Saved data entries
==*==

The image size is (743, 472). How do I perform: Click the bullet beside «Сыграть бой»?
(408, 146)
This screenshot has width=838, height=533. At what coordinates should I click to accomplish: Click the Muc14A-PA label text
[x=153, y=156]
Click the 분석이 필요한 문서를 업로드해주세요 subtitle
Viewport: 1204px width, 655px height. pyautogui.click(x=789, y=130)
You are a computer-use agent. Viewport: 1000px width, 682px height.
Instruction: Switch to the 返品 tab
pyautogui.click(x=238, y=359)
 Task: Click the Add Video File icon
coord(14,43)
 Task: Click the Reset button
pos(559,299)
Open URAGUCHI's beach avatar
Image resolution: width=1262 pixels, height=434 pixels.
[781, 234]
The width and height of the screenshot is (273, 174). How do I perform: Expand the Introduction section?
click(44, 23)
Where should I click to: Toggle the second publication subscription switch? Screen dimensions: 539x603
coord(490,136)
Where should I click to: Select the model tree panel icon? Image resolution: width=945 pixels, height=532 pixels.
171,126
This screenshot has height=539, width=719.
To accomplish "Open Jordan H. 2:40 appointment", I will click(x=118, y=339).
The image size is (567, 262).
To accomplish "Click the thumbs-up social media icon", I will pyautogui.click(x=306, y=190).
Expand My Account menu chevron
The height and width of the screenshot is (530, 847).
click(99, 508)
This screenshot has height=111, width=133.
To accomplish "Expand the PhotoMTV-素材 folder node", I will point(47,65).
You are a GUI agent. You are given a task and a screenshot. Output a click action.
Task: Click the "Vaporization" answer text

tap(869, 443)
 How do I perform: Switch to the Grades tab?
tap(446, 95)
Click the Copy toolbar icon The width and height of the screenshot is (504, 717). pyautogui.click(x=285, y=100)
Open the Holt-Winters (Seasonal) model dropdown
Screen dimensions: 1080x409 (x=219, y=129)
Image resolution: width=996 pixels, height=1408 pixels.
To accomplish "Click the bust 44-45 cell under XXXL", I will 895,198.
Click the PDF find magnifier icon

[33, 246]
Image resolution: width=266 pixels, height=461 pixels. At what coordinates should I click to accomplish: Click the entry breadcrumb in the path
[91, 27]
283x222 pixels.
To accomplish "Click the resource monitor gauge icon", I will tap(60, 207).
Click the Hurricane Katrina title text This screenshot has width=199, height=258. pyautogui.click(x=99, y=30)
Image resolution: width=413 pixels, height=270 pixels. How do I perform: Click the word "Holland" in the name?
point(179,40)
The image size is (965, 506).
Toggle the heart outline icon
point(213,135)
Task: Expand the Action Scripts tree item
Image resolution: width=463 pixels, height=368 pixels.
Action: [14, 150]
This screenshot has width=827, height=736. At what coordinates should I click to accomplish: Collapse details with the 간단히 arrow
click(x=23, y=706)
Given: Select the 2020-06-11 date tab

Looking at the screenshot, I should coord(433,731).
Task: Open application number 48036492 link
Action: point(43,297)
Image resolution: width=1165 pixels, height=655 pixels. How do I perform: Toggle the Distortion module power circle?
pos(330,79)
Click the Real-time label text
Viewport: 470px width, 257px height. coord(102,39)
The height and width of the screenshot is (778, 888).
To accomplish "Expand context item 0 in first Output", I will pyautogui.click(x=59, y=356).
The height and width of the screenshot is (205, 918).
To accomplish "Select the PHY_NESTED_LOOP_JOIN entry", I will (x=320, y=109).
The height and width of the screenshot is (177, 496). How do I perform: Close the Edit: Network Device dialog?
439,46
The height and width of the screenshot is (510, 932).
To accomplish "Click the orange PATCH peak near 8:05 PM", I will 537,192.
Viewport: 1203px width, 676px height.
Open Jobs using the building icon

==*==

## Directions
Filter the lines above, keeping each one that contains the string "agent".

## The completed task
You are a computer-use agent. Viewport: 1000px width, 682px height.
You are a GUI agent. You are given a task and a screenshot. Output a click action.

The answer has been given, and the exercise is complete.